Non-GAAP Financial Measures

This news release also refers to non-GAAP financial measures, such as EBITDA, free cash flow, cash cost per tonne of processed ore, price to net asset value and AISC. These non-GAAP financial performance measures are included because management of Fortuna and Roxgold have used the information to analyze the combined business performance and financial position of Fortuna on a pro forma basis. These measures are intended to provide additional information only and do not have a standardized meaning or method of calculation, even though the descriptions of such measures may be similar. These performance measures have no meaning under International Financial Reporting Standards (IFRS) and therefore, amounts presented may not be comparable to similar data presented by other issuers. These non-GAAP financial measures should not be considered in isolation or as a substitute for measures of performance prepared in accordance with IFRS. For additional information regarding Non-GAAP financial measures, please refer to Roxgold’s management’s discussion and analysis for the year ended December 31, 2020 and Fortuna’s management’s discussion and analysis for the year ended December 31, 2020, which are available under Roxgold’s and Fortuna’s respective SEDAR profiles at www.sedar.com.

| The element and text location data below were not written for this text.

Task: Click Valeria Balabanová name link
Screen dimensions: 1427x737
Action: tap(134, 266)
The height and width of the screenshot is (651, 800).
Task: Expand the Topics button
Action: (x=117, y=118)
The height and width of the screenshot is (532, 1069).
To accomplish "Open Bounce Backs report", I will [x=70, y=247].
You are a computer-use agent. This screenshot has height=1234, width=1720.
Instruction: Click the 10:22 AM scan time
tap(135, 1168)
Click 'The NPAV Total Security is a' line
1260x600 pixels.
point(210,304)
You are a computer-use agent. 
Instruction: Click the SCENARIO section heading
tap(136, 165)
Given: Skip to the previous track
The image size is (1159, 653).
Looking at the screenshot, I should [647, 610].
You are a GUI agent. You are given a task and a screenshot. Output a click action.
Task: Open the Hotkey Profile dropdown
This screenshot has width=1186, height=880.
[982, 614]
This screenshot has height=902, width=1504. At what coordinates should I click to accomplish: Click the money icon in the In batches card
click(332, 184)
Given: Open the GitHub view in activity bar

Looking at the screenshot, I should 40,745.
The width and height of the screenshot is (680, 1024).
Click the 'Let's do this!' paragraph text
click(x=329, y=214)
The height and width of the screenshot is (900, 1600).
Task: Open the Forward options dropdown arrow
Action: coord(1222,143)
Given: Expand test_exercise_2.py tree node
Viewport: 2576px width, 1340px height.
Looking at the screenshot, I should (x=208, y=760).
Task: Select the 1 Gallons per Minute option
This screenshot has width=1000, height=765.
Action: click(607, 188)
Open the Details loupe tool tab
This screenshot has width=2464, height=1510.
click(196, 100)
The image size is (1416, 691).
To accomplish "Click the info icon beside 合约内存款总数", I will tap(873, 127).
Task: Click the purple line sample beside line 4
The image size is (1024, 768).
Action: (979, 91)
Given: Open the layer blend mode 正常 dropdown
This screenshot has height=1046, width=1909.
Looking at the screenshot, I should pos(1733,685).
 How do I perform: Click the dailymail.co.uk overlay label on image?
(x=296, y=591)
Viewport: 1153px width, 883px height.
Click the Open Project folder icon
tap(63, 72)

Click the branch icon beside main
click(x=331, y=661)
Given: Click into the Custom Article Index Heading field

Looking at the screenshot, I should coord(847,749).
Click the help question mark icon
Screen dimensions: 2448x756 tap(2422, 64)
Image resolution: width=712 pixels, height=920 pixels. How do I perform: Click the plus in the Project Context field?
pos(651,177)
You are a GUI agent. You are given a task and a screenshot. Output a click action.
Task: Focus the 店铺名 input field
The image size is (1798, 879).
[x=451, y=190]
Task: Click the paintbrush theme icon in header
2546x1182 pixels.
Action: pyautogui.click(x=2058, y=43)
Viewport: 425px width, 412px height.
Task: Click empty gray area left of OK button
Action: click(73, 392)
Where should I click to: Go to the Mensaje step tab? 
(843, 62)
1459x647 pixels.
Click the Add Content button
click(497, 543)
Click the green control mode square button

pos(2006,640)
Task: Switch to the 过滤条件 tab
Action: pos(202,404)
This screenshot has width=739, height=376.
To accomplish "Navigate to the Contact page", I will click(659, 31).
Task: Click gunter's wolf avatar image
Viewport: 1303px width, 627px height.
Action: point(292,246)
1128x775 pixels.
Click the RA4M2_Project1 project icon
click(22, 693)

Cautionary Note to United States Investors Concerning Estimates of Reserves and Resources

Reserve and resource estimates included in this news release have been prepared in accordance with National Instrument 43-101 Standards of Disclosure for Mineral Projects (“NI 43-101”) and the Canadian Institute of Mining, Metallurgy, and Petroleum Definition Standards on Mineral Resources and Mineral Reserves. NI 43-101 is a rule developed by the Canadian Securities Administrators that establishes standards for public disclosure by a Canadian company of scientific and technical information concerning mineral projects. Unless otherwise indicated, all mineral reserve and mineral resource estimates contained in the technical disclosure have been prepared in accordance with NI 43-101 and the Canadian Institute of Mining, Metallurgy and Petroleum Definition Standards on Mineral Resources and Reserves.

Canadian standards, including NI 43-101, differ significantly from the requirements of the Securities and Exchange Commission, and mineral reserve and resource information included in this news release may not be comparable to similar information disclosed by U.S. companies.

Analyst consensus forecasts

This news release contains information summarizing consolidated analyst consensus forecasts sourced from Thomson Reuters and FactSet as at April 23, 2021. This information is intended to provide an “order of magnitude” indication for comparison purposes only, and is not intended to be, and should not be treated as, a forecast, estimate or guidance made, adopted, confirmed or endorsed by either of Fortuna or Roxgold or the combined entity.